Nel mondo, ci sono individui decisivi e altri che sono cinghie di trasmissione. È chiaro, alla mia età, che appartengo alla seconda categoria. Ebbene, non sfigurerò.

«Era una cosa individuale, privata, ma dato che eravamo gay, il privato diventava pubblico. Non dovevamo nemmeno più romperci i coglioni a manifestare, a discutere le strategie del sindacato. Trombavamo, ci amavamo anche, ed era più politico di un'assemblea».

«Ora ve lo dico cosa vogliamo, noi gay: vogliamo vivere. E ora vi dico cosa volete voi: voi volete la morte dei gay, l'estinzione della razza, di nome e di fatto. Ci dite di aspettare come bravi bambini, di essere assennati e responsabili. Ci dite che se noi moriamo, un po' è colpa nostra».

C'erano le serate, le feste; ma il riconoscimento della causa gay e la libertà non erano arrivati dal nulla, erano una sorta di contropartita della compassione sociale, il cui prezzo era l'AIDS.

«Sai, Liz, non c'è niente di perfetto, niente di inutile. Niente. Una cosa totalmente perfetta ha qualcosa di inutile, no? E una cosa del tutto inutile non ha forse una sua perfezione? È questo che mi piace, sai, con gli esseri umani, ma allo stesso tempo è terribile, perché insomma, tu fai una cosa inutile, ed è come un'altalena, sai. Roba da uscire pazzi».

«Fa bene avere delle ossessioni, voglio dire, è costruttivo, è importante. Se rifletti un po' sulla condizione umana capisci che è l'essenziale. Bisogna fissarsi su in qualcosa che non sia per forza importante».

È il tipo di libro in cui non si riesce mai a trovare un punto di contatto con il mondo, con la realtà: eppure questi libri esistono, nel mondo. Non sono certo buoni, ma neppure malvagi. Sono come un violento mal di testa, un oggetto molto brutto, schifoso, inutile, che però riesce a occupare per uno o due giorni un posto gigantesco nella nostra vita, e questo non si può negare.

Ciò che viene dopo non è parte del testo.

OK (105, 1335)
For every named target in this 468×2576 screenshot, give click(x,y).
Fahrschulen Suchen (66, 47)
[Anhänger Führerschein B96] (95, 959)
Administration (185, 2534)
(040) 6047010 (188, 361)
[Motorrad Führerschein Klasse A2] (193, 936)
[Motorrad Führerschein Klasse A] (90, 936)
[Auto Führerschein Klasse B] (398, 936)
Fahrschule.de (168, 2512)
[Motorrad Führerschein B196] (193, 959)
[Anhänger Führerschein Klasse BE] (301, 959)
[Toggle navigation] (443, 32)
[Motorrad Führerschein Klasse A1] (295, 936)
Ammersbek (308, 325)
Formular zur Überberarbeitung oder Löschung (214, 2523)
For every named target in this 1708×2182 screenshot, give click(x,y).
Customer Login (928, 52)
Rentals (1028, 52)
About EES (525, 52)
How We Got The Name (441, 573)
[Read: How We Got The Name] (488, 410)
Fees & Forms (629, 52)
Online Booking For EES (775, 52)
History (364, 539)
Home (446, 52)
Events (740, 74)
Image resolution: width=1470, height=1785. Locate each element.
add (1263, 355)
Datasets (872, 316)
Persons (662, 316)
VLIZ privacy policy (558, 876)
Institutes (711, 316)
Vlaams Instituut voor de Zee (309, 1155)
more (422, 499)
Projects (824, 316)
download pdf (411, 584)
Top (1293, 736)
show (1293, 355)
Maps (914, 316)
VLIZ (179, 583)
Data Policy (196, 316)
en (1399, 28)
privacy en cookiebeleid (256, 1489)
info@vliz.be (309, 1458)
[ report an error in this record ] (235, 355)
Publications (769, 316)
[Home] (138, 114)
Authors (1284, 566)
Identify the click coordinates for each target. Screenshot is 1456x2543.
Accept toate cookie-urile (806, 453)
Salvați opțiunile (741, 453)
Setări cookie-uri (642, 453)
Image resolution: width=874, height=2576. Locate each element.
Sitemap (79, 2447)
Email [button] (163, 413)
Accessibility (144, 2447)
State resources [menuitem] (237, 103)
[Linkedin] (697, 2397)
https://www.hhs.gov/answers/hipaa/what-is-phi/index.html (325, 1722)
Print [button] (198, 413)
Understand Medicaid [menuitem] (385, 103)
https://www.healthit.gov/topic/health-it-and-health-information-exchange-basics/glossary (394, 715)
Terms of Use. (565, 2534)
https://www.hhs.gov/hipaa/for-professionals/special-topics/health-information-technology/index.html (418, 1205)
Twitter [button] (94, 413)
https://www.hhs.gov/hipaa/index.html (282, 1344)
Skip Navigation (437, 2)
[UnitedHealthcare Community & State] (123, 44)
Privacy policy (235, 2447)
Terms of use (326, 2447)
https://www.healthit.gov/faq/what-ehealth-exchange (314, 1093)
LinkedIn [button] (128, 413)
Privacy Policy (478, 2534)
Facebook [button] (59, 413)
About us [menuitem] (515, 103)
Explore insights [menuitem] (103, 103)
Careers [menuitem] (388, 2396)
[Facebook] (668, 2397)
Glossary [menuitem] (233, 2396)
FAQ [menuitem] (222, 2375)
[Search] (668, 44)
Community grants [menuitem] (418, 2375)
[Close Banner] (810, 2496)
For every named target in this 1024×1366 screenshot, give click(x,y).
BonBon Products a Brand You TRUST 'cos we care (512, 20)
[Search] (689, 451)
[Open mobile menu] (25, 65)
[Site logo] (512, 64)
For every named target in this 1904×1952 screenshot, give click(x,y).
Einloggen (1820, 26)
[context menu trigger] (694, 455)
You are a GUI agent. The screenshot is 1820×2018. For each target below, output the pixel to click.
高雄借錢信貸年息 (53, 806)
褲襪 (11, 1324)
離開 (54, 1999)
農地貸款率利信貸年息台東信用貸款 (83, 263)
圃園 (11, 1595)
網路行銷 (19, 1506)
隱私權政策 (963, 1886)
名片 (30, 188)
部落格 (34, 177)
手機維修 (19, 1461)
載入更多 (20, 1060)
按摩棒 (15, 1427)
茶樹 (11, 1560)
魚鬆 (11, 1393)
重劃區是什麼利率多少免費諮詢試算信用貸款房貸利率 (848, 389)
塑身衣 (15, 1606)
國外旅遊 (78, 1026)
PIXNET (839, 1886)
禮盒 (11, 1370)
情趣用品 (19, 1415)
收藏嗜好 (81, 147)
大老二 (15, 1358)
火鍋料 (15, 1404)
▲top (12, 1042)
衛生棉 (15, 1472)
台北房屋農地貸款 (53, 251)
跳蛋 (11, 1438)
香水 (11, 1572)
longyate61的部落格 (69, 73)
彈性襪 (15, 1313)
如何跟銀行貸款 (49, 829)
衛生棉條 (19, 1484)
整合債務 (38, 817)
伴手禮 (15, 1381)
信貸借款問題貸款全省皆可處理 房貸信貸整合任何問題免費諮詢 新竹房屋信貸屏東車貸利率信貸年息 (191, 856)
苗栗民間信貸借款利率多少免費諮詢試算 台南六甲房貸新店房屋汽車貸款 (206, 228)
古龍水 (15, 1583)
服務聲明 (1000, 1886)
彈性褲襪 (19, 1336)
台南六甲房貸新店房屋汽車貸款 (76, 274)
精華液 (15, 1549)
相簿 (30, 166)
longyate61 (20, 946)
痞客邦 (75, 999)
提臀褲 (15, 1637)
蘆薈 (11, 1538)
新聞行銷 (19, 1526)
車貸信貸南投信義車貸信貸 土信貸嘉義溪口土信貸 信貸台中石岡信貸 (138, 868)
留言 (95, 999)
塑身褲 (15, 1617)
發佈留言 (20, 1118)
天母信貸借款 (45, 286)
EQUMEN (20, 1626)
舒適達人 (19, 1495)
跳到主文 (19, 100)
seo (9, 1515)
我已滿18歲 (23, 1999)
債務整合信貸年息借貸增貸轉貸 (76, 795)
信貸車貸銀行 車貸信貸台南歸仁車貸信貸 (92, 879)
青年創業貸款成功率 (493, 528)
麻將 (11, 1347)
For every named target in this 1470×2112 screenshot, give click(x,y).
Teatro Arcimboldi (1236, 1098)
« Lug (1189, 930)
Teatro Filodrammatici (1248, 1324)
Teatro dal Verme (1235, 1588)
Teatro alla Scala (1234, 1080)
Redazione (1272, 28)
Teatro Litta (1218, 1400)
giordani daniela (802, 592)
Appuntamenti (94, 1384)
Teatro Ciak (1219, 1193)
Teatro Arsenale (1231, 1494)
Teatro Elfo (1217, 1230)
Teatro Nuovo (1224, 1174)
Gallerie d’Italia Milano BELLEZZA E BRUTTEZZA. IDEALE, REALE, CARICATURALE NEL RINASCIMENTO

Gli alberi piantati in cubi di legno e disposti sul suolo lastricato con disegni regolari, ombreggiavano il caldo pomeriggio, tra due linee di edifici color sabbia, le cui finestre erano spesso seminascoste da tendoni bianchi. Da un lato all'altro dell'arteria pedonale correva uno striscione con tre cerchi rossi e un cerchio bianco.

QUARTA DI COPERTINA

Nel 1989, William arriva a Parigi dalla provincia, e deve ancora trovare un posto nel mondo. Presto però incontra Dominique, attivista per i diritti degli omosessuali, che lo guida nella vita culturale e notturna cittadina e diventa il suo compagno. La loro storia si intreccia con quella di Jean-Michel, filosofo e professore, amico di Dominique e amante della giornalista Elizabeth. È lei a raccontare le loro storie, storie segnate da una nuova malattia, l’aids, che trasforma Dominique in un paladino della prevenzione, e William nel suo nemico: per lui prevenire significa vietare il piacere. Jean-Michel, che nel frattempo imbocca la carriera politica, in un suo saggio definisce William l’emblema del vuoto contemporaneo, e William la ritiene una consacrazione del suo personaggio mediatico.Nel suo romanzo d’esordio, Tristan Garcia racconta di quattro personaggi dalle vite esagerate in lotta perpetua tra ideali e realtà, di svolte intellettuali imprevedibili e controverse ma anche di maturità conquistata e pace ritrovata, e dimostra che la parte migliore degli uomini è un luogo del cuore che solo l’amore conosce e solo la scrittura conserva.